**EXERCISE DIRECTIONS**
Pictures are to be omitted. Output only the lines from the one containing "Click the folder icon for xeno_gaur light" through the end of the data, word for word.

Records from a data collection
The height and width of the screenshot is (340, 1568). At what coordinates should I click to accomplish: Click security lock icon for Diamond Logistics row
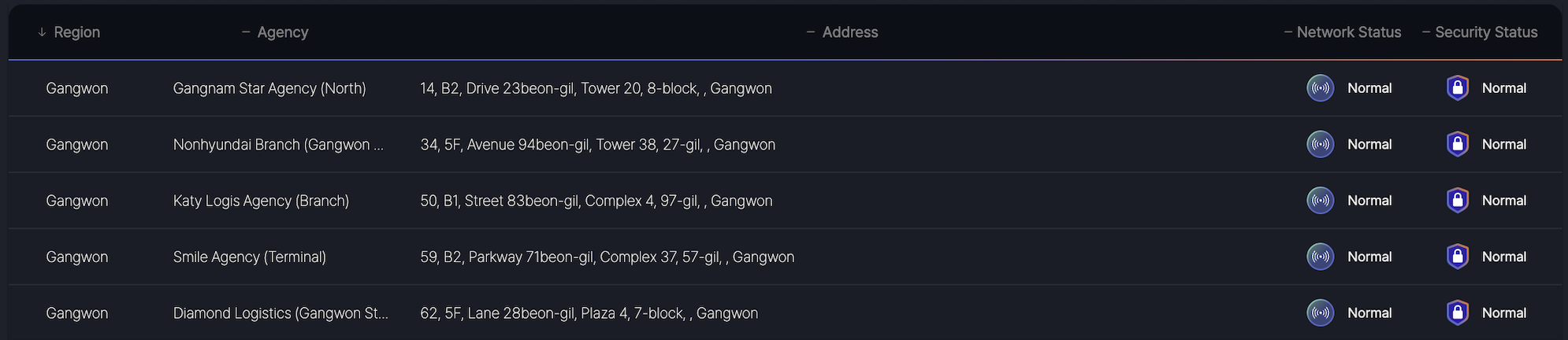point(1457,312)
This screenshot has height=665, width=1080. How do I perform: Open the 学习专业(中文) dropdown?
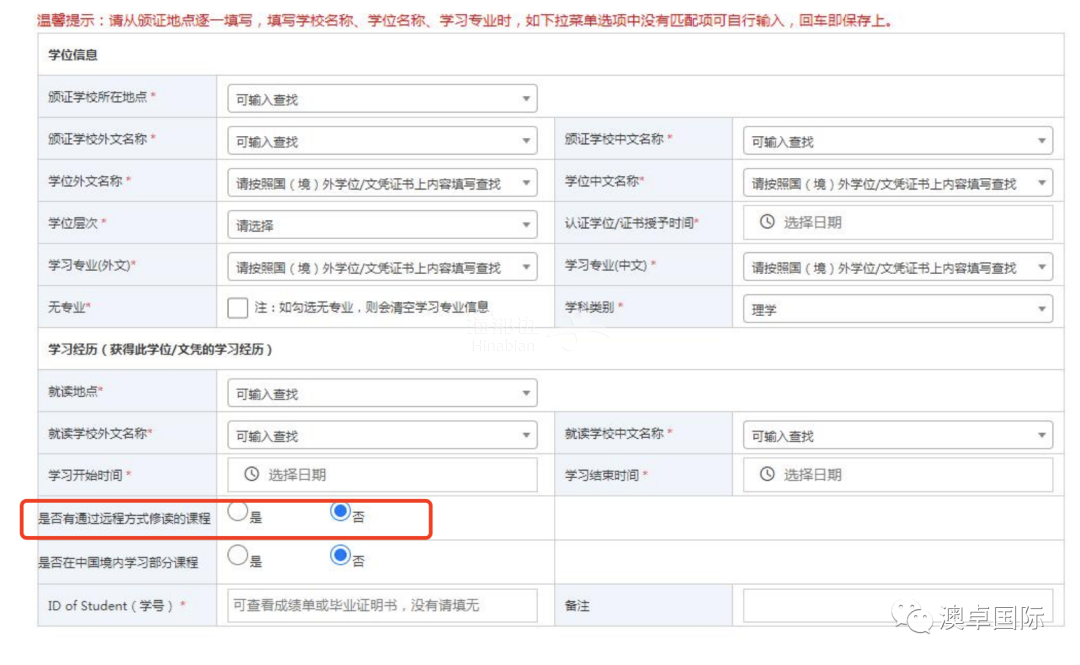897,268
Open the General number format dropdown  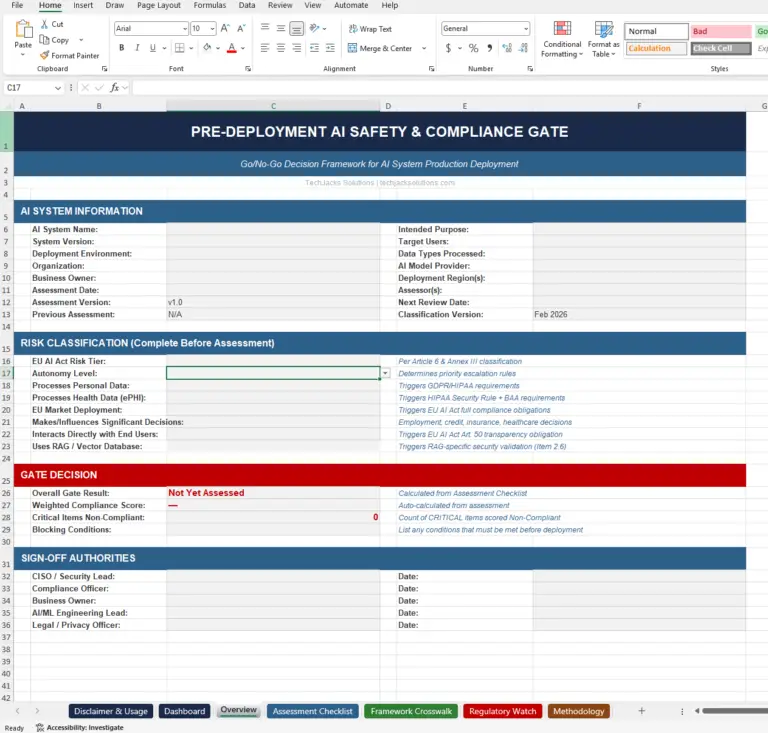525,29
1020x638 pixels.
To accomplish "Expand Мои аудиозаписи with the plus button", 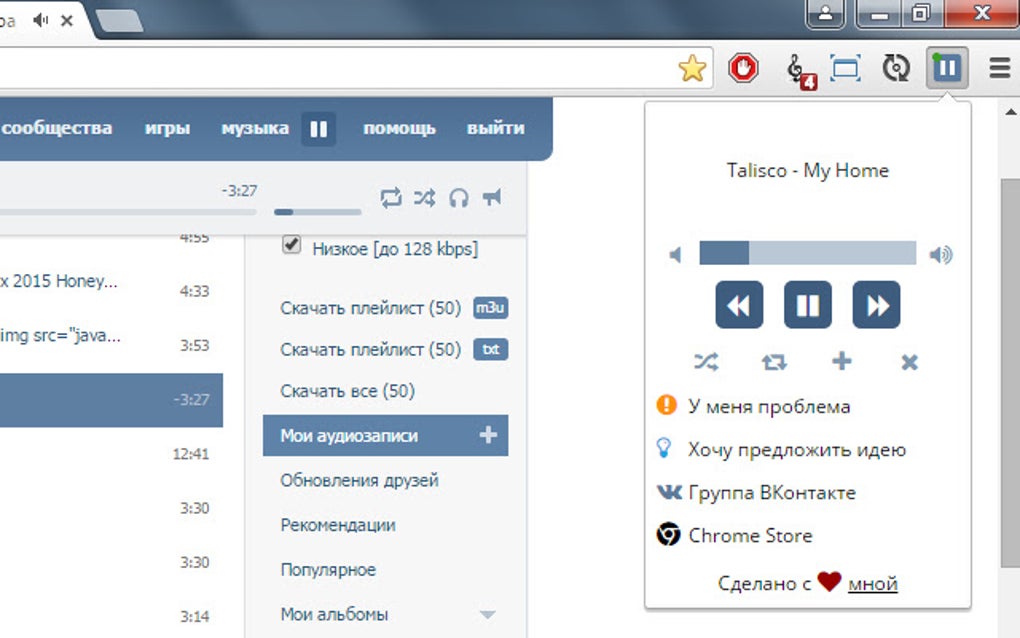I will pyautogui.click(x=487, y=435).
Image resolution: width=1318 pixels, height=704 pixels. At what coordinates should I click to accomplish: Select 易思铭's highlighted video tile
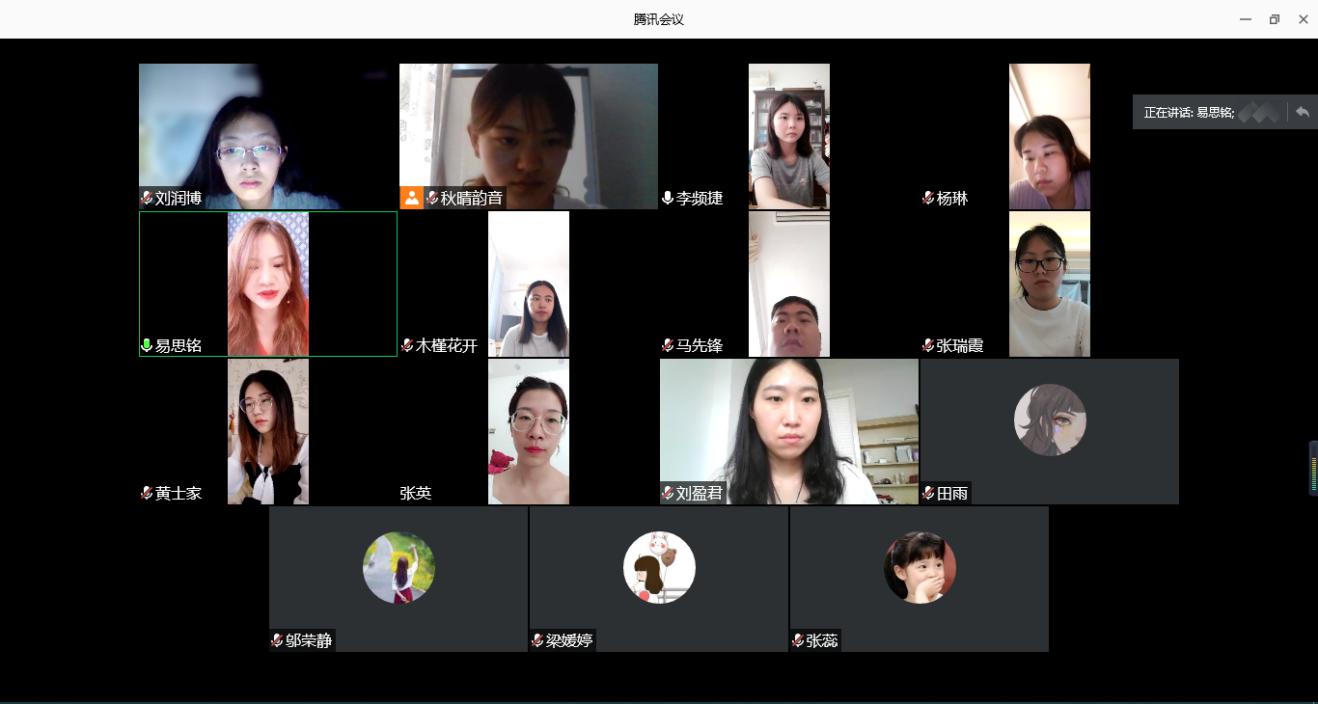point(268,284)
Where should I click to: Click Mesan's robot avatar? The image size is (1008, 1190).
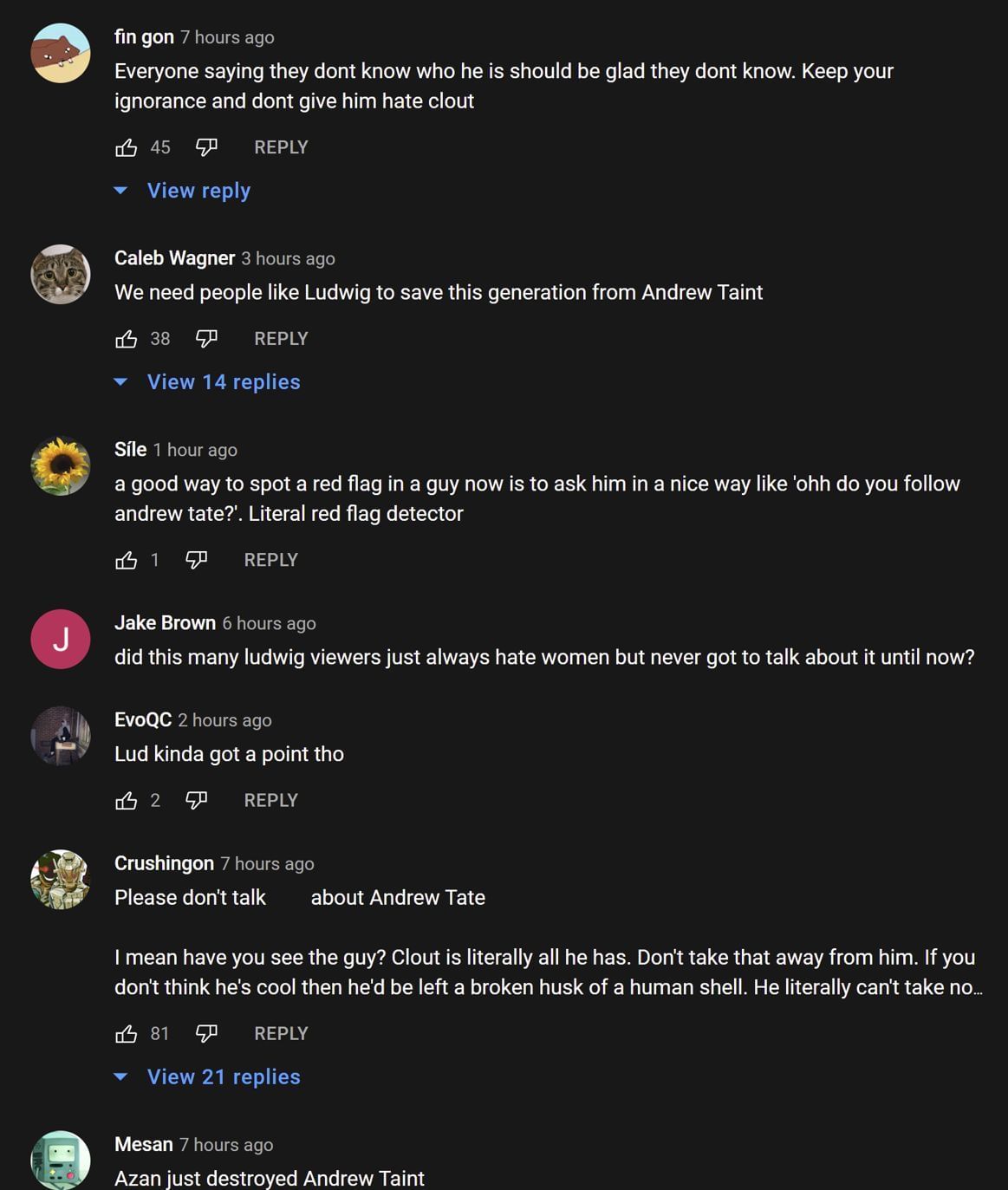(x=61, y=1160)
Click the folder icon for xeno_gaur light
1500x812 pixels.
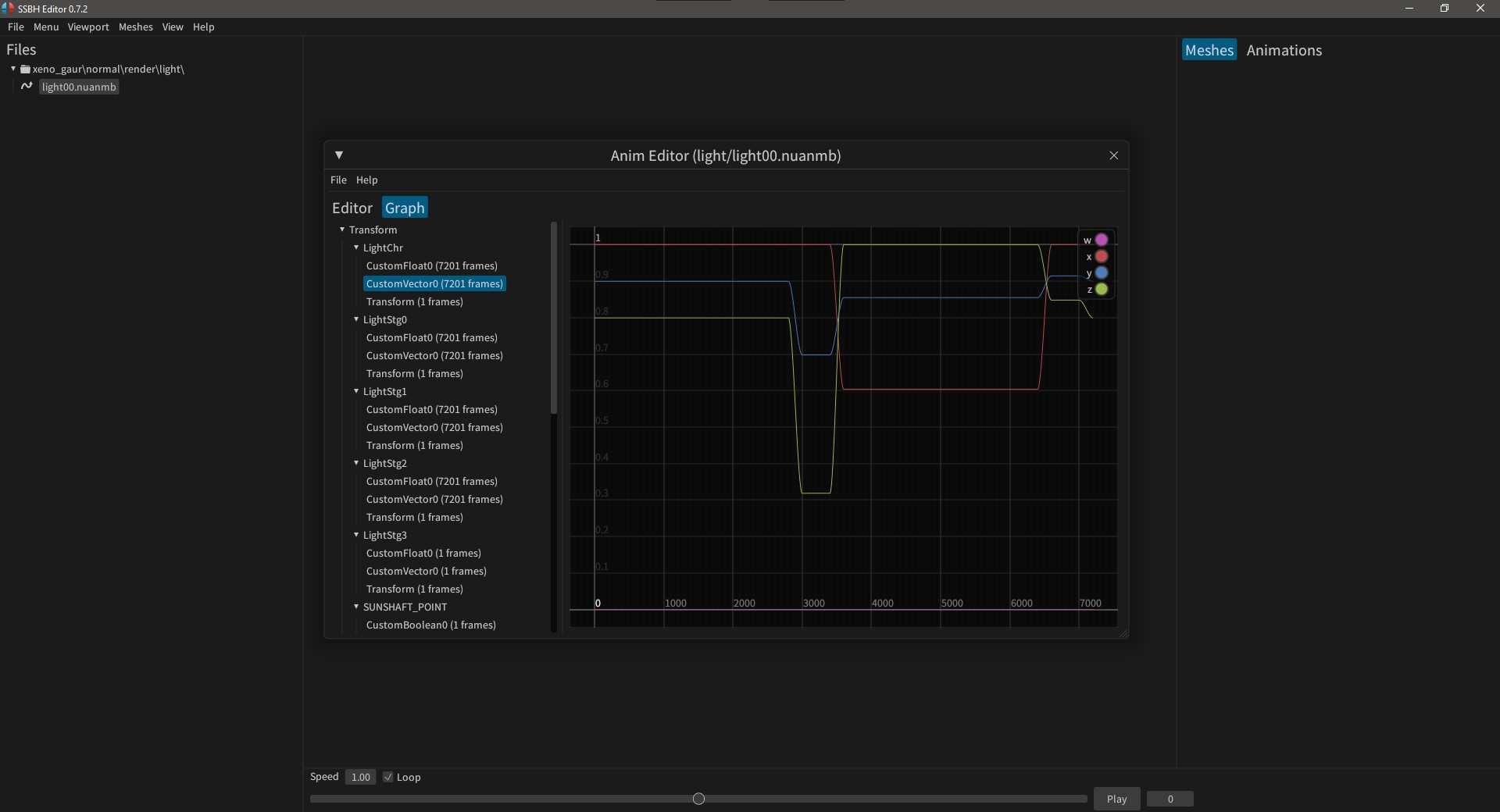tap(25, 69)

**ANSWER AREA**
Click the folder icon for xeno_gaur light
1500x812 pixels.
tap(25, 69)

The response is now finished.